Exercise requirements: Convert the item lines, starting at the line containing "Tap the Android" and running through the line containing "tap(199, 356)", into a Markdown table with a Row column for the row number and a Line column for the line itself. Leave out blank lines.

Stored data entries
....

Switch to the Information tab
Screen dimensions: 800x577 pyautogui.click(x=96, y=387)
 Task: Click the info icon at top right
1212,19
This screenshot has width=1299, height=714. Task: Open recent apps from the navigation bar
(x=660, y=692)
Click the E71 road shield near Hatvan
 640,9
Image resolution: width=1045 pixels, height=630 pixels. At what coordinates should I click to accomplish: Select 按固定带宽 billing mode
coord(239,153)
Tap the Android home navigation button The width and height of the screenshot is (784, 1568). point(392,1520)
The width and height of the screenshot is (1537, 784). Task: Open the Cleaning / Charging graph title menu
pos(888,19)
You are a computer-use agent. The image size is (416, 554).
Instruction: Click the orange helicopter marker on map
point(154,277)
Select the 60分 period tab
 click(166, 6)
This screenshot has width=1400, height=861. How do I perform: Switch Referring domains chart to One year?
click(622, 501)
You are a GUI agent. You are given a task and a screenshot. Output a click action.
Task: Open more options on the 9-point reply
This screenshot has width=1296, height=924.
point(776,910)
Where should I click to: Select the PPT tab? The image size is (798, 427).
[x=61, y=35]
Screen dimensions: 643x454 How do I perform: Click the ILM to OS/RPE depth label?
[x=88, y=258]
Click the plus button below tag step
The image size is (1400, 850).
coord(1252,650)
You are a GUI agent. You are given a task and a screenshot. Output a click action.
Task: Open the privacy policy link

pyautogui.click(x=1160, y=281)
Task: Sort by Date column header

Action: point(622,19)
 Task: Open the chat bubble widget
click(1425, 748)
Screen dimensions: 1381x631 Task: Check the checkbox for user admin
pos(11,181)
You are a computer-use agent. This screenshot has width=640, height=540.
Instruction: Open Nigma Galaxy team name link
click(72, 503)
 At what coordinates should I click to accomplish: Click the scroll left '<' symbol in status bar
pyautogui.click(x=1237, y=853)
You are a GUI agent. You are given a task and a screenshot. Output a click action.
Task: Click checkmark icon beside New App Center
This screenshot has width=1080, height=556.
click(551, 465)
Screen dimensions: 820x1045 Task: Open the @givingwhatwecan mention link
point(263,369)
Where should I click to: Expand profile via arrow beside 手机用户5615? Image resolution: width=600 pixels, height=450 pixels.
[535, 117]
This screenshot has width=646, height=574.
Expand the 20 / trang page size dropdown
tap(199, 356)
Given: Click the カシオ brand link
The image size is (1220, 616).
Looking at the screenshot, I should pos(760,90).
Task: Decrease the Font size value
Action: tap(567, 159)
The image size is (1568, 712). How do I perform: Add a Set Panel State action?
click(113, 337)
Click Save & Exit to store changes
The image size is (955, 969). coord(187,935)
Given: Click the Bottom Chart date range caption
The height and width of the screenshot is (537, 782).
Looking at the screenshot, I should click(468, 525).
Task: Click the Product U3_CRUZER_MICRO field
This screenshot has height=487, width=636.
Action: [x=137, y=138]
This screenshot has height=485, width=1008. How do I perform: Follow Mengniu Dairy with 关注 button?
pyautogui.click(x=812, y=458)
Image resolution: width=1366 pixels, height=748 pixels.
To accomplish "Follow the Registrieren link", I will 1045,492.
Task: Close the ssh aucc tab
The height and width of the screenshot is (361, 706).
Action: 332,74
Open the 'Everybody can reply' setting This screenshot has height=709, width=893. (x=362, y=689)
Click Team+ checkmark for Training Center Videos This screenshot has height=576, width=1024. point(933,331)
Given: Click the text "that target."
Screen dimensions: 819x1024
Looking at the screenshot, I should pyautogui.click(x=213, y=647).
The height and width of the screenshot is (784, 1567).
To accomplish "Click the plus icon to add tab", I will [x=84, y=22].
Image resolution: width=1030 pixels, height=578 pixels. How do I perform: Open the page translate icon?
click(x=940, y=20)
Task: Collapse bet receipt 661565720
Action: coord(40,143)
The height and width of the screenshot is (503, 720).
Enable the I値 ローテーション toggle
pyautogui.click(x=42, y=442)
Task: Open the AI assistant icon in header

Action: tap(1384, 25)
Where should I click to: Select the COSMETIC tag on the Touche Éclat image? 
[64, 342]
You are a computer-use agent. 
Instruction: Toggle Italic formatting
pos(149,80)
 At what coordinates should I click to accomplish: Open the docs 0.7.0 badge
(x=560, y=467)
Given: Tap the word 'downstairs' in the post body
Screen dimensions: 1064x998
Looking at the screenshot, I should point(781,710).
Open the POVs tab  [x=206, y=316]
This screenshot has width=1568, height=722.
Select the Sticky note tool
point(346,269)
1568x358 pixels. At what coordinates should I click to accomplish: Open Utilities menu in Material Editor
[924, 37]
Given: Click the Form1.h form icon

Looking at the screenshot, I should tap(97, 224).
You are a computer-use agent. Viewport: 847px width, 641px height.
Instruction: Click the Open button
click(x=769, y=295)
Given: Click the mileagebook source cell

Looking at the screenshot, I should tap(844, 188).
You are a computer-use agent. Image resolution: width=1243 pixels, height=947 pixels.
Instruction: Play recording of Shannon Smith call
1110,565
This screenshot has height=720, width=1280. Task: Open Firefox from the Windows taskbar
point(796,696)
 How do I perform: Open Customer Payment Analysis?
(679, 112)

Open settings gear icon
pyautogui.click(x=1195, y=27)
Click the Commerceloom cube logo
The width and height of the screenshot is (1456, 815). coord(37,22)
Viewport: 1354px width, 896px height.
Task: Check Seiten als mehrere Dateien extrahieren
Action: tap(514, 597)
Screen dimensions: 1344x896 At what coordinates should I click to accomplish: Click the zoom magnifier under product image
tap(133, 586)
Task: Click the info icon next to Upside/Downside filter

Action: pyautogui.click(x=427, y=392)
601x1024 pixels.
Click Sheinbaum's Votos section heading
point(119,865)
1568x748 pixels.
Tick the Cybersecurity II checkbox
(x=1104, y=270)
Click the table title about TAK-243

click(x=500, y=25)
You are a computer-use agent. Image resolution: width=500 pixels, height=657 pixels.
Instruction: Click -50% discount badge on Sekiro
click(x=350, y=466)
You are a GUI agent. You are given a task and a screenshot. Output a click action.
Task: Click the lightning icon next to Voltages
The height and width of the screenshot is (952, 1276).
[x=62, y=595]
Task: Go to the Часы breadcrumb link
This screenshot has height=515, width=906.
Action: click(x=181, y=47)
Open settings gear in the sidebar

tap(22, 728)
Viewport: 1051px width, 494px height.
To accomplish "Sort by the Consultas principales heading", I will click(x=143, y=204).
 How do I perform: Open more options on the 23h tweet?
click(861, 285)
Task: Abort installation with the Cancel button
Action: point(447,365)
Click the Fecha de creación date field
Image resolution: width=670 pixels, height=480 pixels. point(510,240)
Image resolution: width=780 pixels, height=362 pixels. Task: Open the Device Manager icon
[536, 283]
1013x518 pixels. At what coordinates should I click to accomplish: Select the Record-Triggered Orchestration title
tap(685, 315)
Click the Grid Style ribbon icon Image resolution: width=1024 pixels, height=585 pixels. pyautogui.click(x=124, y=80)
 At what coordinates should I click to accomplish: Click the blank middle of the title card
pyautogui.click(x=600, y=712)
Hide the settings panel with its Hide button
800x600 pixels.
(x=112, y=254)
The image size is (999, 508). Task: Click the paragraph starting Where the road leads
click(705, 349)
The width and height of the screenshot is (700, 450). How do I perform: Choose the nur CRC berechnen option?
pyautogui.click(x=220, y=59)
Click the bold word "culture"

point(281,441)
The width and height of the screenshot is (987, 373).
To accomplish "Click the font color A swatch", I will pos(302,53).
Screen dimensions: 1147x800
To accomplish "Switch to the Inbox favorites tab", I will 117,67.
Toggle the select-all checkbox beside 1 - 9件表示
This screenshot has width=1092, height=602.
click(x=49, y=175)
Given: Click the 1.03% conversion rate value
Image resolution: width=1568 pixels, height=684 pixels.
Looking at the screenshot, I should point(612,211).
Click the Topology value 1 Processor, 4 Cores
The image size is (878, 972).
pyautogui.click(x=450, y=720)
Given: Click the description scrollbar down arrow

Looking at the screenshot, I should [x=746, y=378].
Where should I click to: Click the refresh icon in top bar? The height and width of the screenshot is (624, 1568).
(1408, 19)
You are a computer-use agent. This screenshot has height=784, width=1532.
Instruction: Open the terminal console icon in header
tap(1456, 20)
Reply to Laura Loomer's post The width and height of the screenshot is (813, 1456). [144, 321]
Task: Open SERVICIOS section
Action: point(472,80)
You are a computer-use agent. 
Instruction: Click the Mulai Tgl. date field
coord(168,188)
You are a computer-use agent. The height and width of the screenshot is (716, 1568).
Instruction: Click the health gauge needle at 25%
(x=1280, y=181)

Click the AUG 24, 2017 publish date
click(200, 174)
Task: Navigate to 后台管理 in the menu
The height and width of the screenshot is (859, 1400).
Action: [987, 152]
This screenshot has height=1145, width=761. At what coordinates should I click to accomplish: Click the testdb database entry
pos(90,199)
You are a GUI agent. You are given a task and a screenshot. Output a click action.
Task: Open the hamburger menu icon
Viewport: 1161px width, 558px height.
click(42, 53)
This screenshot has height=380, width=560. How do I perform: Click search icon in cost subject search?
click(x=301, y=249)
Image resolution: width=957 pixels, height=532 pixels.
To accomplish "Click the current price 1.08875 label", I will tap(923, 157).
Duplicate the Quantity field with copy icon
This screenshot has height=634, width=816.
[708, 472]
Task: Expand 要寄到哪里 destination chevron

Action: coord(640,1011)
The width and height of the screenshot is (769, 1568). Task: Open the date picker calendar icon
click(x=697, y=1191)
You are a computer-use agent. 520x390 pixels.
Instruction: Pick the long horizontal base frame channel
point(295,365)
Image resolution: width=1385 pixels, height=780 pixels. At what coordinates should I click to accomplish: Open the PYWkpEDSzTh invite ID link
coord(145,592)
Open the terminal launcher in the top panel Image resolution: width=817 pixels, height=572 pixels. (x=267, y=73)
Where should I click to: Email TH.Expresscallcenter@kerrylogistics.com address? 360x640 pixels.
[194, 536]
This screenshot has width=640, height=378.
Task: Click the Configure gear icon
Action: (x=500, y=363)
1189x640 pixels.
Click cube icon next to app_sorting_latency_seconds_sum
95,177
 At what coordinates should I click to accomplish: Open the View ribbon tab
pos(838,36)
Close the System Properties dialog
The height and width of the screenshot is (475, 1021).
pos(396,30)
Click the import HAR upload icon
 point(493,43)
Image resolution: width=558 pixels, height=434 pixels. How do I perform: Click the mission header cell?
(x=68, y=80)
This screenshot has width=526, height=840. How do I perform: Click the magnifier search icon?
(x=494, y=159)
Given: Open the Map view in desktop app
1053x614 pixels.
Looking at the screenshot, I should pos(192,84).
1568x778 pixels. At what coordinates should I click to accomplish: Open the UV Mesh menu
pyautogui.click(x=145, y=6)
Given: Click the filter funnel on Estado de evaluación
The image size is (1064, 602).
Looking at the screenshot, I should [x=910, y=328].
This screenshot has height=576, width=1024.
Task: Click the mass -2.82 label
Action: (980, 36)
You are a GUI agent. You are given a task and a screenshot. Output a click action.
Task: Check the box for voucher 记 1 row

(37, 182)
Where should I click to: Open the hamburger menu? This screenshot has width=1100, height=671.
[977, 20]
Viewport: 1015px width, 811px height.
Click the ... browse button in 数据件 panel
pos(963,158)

....

Task response:
| Row | Line |
|---|---|
| 1 | Tap the Android home navigation button The width and height of the screenshot is (784, 1568). point(392,1520) |
| 2 | The width and height of the screenshot is (1537, 784). Task: Open the Cleaning / Charging graph title menu |
| 3 | pos(888,19) |
| 4 | You are a computer-use agent. The image size is (416, 554). |
| 5 | Instruction: Click the orange helicopter marker on map |
| 6 | point(154,277) |
| 7 | Select the 60分 period tab |
| 8 |  click(166, 6) |
| 9 | This screenshot has width=1400, height=861. How do I perform: Switch Referring domains chart to One year? |
| 10 | click(622, 501) |
| 11 | You are a GUI agent. You are given a task and a screenshot. Output a click action. |
| 12 | Task: Open more options on the 9-point reply |
| 13 | This screenshot has width=1296, height=924. |
| 14 | point(776,910) |
| 15 | Where should I click to: Select the PPT tab? The image size is (798, 427). |
| 16 | [x=61, y=35] |
| 17 | Screen dimensions: 643x454 How do I perform: Click the ILM to OS/RPE depth label? |
| 18 | [x=88, y=258] |
| 19 | Click the plus button below tag step |
| 20 | The image size is (1400, 850). |
| 21 | coord(1252,650) |
| 22 | You are a GUI agent. You are given a task and a screenshot. Output a click action. |
| 23 | Task: Open the privacy policy link |
| 24 | pyautogui.click(x=1160, y=281) |
| 25 | Task: Sort by Date column header |
| 26 | Action: point(622,19) |
| 27 |  Task: Open the chat bubble widget |
| 28 | click(1425, 748) |
| 29 | Screen dimensions: 1381x631 Task: Check the checkbox for user admin |
| 30 | pos(11,181) |
| 31 | You are a computer-use agent. This screenshot has width=640, height=540. |
| 32 | Instruction: Open Nigma Galaxy team name link |
| 33 | click(72, 503) |
| 34 |  At what coordinates should I click to accomplish: Click the scroll left '<' symbol in status bar |
| 35 | pyautogui.click(x=1237, y=853) |
| 36 | You are a GUI agent. You are given a task and a screenshot. Output a click action. |
| 37 | Task: Click checkmark icon beside New App Center |
| 38 | This screenshot has width=1080, height=556. |
| 39 | click(551, 465) |
| 40 | Screen dimensions: 820x1045 Task: Open the @givingwhatwecan mention link |
| 41 | point(263,369) |
| 42 | Where should I click to: Expand profile via arrow beside 手机用户5615? Image resolution: width=600 pixels, height=450 pixels. |
| 43 | [535, 117] |
| 44 | This screenshot has width=646, height=574. |
| 45 | Expand the 20 / trang page size dropdown |
| 46 | tap(199, 356) |